The majority of vendors surveyed by PW remained dubious about the hours change. Don Morrison, owner of the Morrison Sales Group, said that he was so doubtful aboutthe new arrangement that he reduced the number of his exhibition tables from 14 to three. Asked on Sunday whether he made the right decision, he said, “Yes, I believe I did.” Steven Wallace, director of sales for Unbridled Books, said that he admired SIBA’s effort to try new things, but added, “This particular experiment doesn’t need to be repeated. “ A few publishers were won over. One fan was Ginger Tucker, assistant marketing manager at University of Mississippi Press, who said she was “skeptical at first, but happy with the overall traffic.” Overall, SIBA reported nearly 1,300 people attended the show, including some 579 exhibitors, 532 booksellers, 105 authors.
On Friday, SIBA presented its annual book awards. Winners included Charles Frazier for his novel Thirteen Moons and Amy Sedaris for her party guide I Like You: Hospitality Under the Influence. Starting next year, the awards will no longer be presented at the conference but at the Decatur Book Festival—held over Labor Day weekend in the Atlanta suburb.
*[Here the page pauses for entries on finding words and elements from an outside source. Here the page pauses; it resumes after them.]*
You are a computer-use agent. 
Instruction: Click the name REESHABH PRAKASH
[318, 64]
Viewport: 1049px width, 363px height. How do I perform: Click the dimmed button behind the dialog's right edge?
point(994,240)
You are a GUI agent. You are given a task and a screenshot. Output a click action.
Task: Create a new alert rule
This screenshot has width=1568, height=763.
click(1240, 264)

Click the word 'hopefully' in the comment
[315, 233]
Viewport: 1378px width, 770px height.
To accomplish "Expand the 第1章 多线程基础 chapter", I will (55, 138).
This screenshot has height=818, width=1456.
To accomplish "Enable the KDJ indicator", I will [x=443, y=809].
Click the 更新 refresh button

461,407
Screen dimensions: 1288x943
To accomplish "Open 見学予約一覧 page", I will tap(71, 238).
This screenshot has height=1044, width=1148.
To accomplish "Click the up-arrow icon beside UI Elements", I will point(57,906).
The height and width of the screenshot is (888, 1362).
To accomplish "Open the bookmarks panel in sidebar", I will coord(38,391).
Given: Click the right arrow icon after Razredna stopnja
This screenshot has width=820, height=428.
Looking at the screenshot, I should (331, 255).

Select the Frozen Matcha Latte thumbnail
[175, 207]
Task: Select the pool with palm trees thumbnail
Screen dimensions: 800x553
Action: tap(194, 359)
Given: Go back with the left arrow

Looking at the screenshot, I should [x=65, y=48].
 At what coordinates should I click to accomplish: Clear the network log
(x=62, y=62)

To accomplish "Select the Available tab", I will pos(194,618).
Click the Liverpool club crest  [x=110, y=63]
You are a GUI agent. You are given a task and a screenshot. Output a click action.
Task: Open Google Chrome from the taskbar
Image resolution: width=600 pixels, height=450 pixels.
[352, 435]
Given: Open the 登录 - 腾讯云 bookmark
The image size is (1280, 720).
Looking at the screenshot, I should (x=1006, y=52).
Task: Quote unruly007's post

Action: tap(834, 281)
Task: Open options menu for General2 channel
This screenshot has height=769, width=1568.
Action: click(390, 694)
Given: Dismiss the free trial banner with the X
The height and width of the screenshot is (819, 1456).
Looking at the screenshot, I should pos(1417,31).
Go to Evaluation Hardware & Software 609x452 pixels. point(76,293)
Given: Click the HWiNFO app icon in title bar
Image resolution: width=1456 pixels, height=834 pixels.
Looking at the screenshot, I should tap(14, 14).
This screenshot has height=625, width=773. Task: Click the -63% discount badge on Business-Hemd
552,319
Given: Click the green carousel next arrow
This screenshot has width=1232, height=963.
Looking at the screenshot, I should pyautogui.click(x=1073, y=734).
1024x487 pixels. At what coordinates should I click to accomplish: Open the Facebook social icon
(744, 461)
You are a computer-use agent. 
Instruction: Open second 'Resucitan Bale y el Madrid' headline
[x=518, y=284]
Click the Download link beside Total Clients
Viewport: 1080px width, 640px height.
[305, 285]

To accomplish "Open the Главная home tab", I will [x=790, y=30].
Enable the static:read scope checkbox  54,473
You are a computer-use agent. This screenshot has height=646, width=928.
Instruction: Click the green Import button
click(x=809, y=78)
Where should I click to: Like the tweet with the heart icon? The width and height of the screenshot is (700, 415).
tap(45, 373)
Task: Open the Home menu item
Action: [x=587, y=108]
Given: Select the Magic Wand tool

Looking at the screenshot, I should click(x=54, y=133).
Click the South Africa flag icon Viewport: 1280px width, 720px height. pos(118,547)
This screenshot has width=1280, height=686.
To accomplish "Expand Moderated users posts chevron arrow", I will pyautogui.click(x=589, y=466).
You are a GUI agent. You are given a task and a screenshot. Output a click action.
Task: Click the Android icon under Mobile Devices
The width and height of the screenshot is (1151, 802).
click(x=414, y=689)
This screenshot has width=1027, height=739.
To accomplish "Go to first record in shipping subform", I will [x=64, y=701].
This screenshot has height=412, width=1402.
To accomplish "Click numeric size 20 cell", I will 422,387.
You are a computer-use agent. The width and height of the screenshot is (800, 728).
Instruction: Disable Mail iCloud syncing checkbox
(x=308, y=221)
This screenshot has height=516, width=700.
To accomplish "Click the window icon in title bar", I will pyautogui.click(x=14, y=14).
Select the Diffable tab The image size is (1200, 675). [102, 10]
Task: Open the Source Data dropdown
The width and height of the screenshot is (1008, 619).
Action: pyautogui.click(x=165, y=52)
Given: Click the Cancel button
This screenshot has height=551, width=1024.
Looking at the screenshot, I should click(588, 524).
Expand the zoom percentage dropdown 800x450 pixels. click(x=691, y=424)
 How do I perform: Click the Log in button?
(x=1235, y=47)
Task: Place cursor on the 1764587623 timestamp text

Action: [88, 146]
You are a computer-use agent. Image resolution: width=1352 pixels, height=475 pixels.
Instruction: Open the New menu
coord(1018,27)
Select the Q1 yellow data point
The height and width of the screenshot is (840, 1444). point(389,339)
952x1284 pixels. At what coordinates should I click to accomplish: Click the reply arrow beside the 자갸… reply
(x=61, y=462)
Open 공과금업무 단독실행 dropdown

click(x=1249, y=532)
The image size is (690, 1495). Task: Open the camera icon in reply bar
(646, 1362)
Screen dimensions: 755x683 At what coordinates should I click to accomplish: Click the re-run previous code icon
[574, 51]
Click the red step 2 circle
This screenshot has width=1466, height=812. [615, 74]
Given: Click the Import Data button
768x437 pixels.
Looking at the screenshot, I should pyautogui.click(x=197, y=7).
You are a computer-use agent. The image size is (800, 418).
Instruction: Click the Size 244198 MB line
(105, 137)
Initially, administrators announced that the winners would henceforth be selected by a jury of book critics and journalists and not SIBA members. After protests from SIBA members, booksellers were also added to the panel picking winners. Daren Wang, executive director of the Decatur Book Festival, said yesterday that the exact composition of the jury was still to be determined. Finalists will continue to be nominated exclusively by SIBA booksellers.